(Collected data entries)
------------------------------

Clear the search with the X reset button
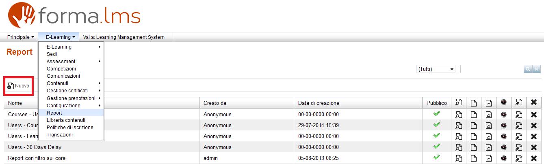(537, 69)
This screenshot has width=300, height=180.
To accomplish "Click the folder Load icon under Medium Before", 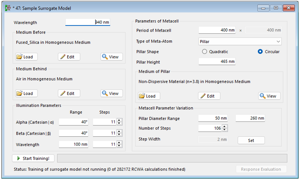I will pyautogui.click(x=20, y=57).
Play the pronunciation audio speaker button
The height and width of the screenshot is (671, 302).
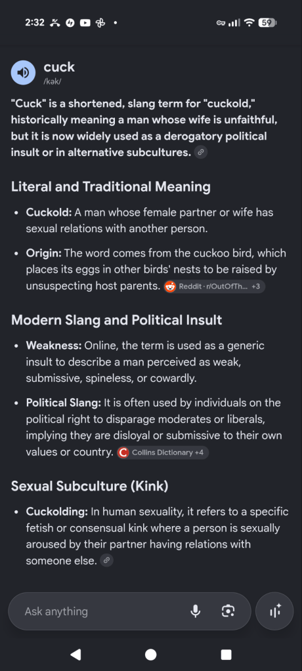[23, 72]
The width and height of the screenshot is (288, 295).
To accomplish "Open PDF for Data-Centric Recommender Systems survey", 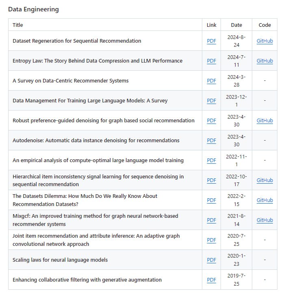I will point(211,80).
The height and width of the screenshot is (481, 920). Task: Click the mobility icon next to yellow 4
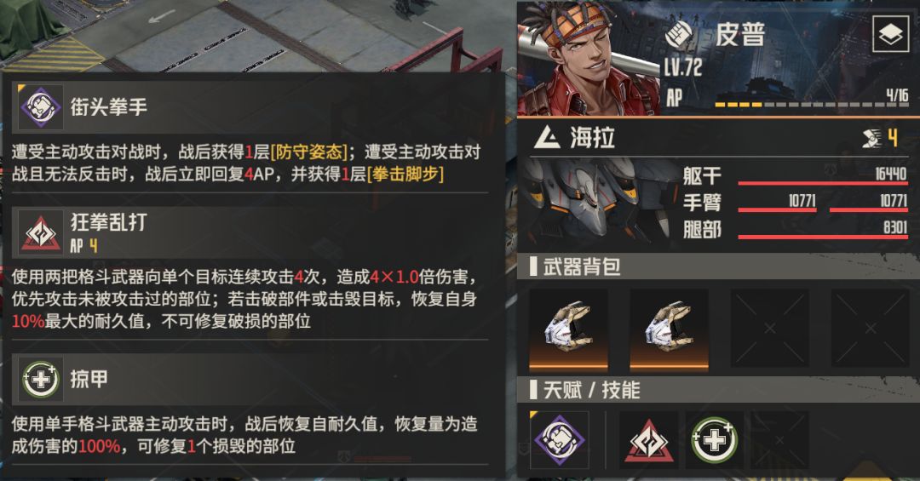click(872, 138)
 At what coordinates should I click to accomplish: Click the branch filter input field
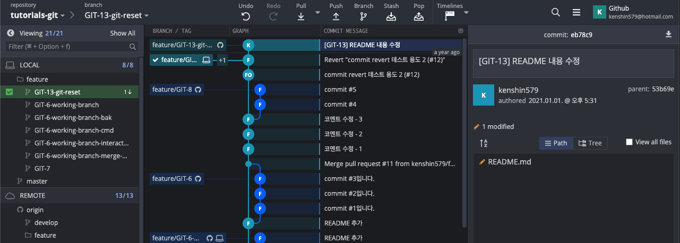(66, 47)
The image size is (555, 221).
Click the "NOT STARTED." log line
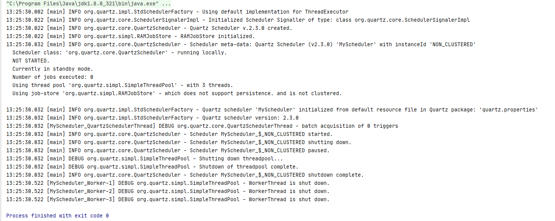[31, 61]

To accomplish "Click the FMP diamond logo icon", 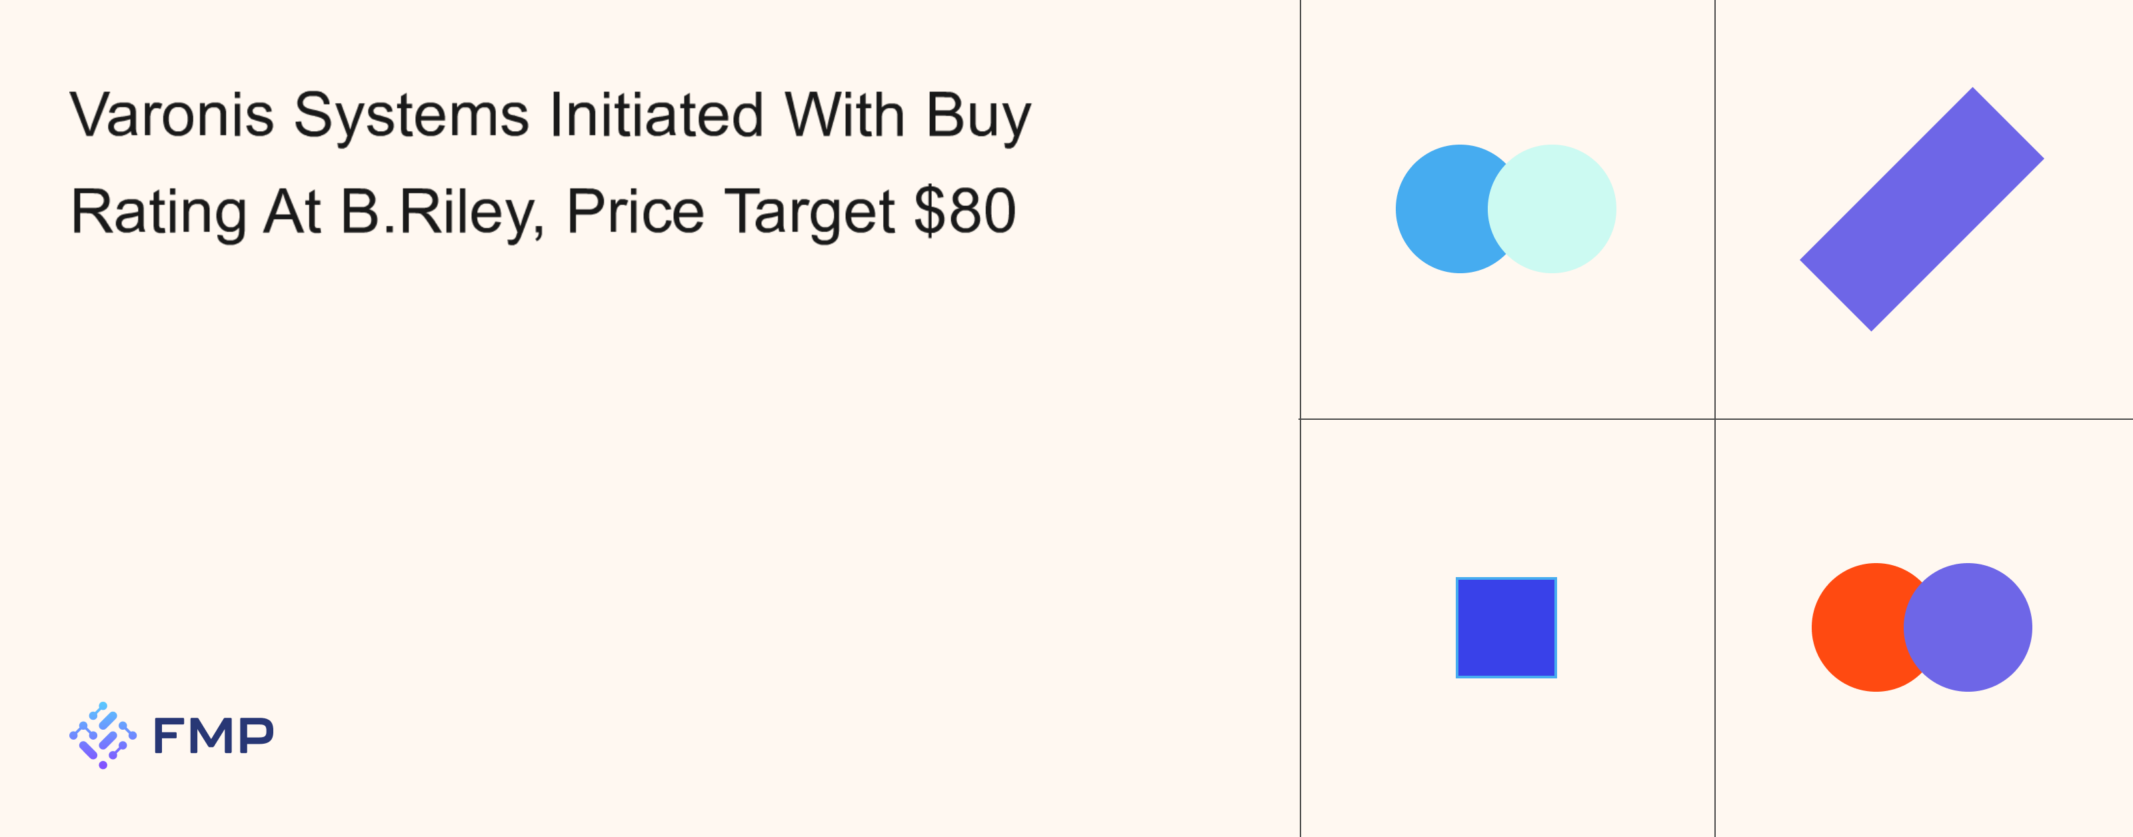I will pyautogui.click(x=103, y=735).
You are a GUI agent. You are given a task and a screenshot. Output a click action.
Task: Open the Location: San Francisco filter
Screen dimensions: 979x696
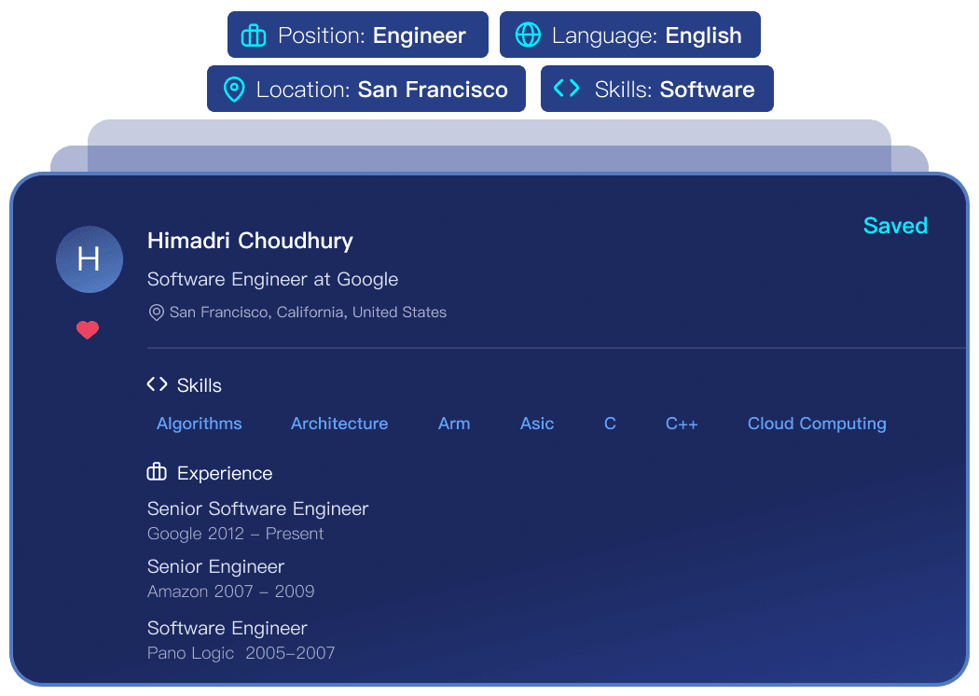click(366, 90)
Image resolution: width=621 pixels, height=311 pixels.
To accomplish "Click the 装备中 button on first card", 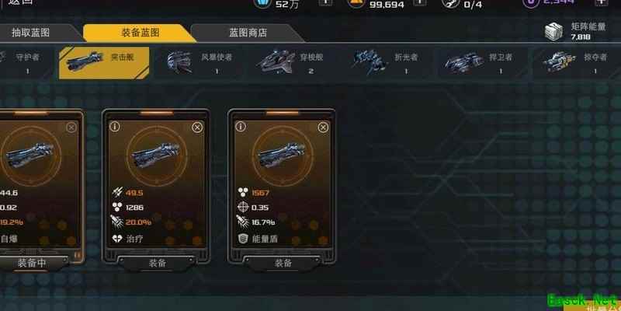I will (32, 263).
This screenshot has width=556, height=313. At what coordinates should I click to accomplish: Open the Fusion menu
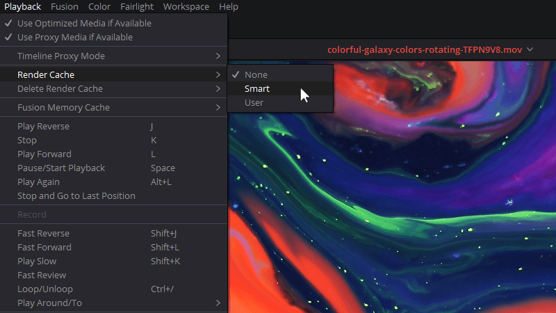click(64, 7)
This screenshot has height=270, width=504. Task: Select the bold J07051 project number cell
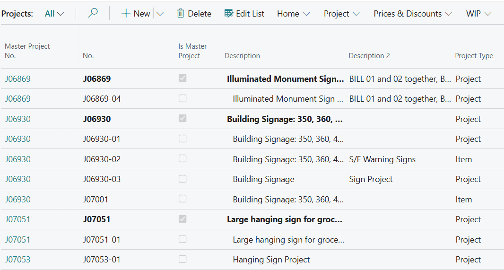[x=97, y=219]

------------------------------

DIRECTIONS:
From the line containing "This screenshot has height=270, width=504." down to the last line of the entries above, retype each line exactly as it stands, but skip the pictures.

EXERCISE RESULT:
This screenshot has height=270, width=504. Task: Select the bold J07051 project number cell
[x=97, y=219]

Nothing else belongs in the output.